Prior to each legislative session, Hal Sullivan, NAIFA-NH VP of Government Relations, and Adam Schmidt, NAIFA-NH Lobbyist with J. Grimbilas Strategic Solutions, attempt to meet with the leadership of the NH Insurance Department and the NH Bureau of Securities Regulation to discuss legislation they may be looking to introduce as well as share observations from the industry. We were able to hold separate meetings with each regulator over the past several weeks. Initially, we met with NH Insurance Commissioner Chris Nicolopoulos and his Deputy DJ Bettencourt. We discussed a number of important issues to producers and their clients. Hal was able to share NAIFA’s perspective on the marketplace. More recently, we met with Director Barry Glennon and some of his senior staff at the Bureau of Securities Regulations.
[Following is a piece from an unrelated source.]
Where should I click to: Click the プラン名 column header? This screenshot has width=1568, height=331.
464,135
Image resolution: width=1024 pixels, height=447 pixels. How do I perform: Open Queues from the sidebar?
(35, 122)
Much of the conversation focused on the changing regulatory proposals at the federal level and how they could impact state level regulation. Both meetings were beneficial for exchanging information. These types of direct meetings with key regulators is one of the many reasons why NH is a unique state. In many states, access to high level administrators within important agencies is difficult. We appreciated both agencies willingness to connect and look forward to continuing our collaborative working relationships.
At this point, most, but not all, of the House bills for the 2022 session have been printed. None of the Senate bills have been made public but it is likely many will be prior to the end of the year. As a follow up to our last update, the proposal entitled, “Relative to Life Insurance Discrimination Based On Vaccination Status” still is not available. Once we see it, we will provide it to NAIFA-NH for their input and direction. Not all of the bills that seek to repeal or amend the recently passed Family Leave Plan have been made public. Recently, the State of NH contracted with a vendor to assist with plan design and other important implementation details. We will likely hear more details about the voluntary product in the near future, unless some of the bills to repeal the program are passed.
For the first time, we are seeing legislation to clarify how blockchain technology and cryptocurrency offerings should be regulated in the State. HB 1503 proposes to exempt developers, sellers, or facilitators of the exchange of an open blockchain token from certain securities laws. To be exempt the developer, seller or a person who facilitates the exchange of an open blockchain token, or the registered agent of the applicable person, shall electronically file a notice of intent with the Secretary of State. The bill indicates that the proposal to file the notice may have some challenges due to the need to upgrade the IT infrastructure within the Bureau of Securities Regulation. In addition, HB 1502 proposes digital assets are property within the Uniform Commercial Code. The bill would authorize security interests in digital assets, allows banks to provide custodial services for digital asset property, and provides procedures for the provision of custodial services. Like HB 1503, the proposed regulator indicates that they may be challenged by the intended regulatory structure. Since we have not seen bills similar to either proposal in the past, it is likely that both will receive additional coverage from the press. You may see coverage of the public hearings in the press in 2022.
The final few weeks of 2021 will not have much legislative activity. Bills will continue to be printed, which we will review and send along those that could impact NAIFA-NH members. While the State House is quiet, it is hard not to get the sense that it is the “calm before the storm”. A lot will be happening in 2022.